• _Supplied passage_:

________

At high concentrations in MeCN, TFEOH acts to stabilize and solvate anionic quinone-derived species.^11e These solvent clusters assist thermodynamically favored monoprotonation of the intermediate [BQ]⁻ species as a part of a proton-coupled electron transfer reaction to generate a stabilized [HQ]⁻ species. The concerted nature of this proton and electron transfer results in a standard potential which is more positive than the initial reduction, which is observed experimentally as an overall two-electron reduction feature.^10f,18 At increased TFEOH concentrations, a second proton transfer is likely to occur: our electrolysis studies accompanied by NMR characterization show that an H₂Q species is produced. The reduction corresponding to the overall formation of the expected hydrogen-bond stabilized [H₂Q(AH)₃(A)₂]²⁻ species is observed to shift to more positive potentials when 1 is present, suggesting an equilibrium interaction between the two species.

Based on our results, we propose that the hydrogen bond-stabilized [H₂Q(AH)₃(A)₂]²⁻ adduct serves as a redox mediator in these co-electrocatalytic reactions, delivering electrons and a single proton to Mn–O₂[H]⁺ intermediate (Fig. 5).¹⁵ In doing so, BQ also facilitates the net transfer of TFEOH to a Mn catalyst during the reaction. As [H₂Q(AH)₃(A)₂]²⁻ is oxidized to BQ, several equivalents of TFEOH are released from strong hydrogen-bonding interactions, allowing formal proton and electron transfer to the Mn catalyst to occur. In the previously reported use of a BQ/H₂Q couple to achieve a co-electrocatalytic effect, separate hydrogen atom transfer and proton-coupled electron transfer steps from H₂Q were proposed to occur.⁸ We note that in control experiments, significant reactivity was not observed between H₂O₂ and the hydrogen-bond stabilized [H₂Q(AH)₃(A)₂]²⁻; however, RRDE experiments suggest that it can generate small amounts of H₂O₂ from O₂, demonstrating greater intrinsic activity than H₂Q alone.

________

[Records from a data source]
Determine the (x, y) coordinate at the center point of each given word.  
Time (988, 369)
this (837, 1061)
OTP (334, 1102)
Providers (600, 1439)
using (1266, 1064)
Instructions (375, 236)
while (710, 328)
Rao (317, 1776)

________

• _Exercise requirements_:
Answer these questions about the passage on quinone species and TFEOH:
1. What do the TFEOH solvent clusters assist?
2. What species did the electrolysis studies with NMR characterization show is produced?
3. What do the RRDE experiments suggest the hydrogen-bond stabilized [H₂Q(AH)₃(A)₂]²⁻ can do?

• _The response_:
1. They assist thermodynamically favored monoprotonation of the intermediate [BQ]⁻ species.
2. An H₂Q species is produced.
3. It can generate small amounts of H₂O₂ from O₂.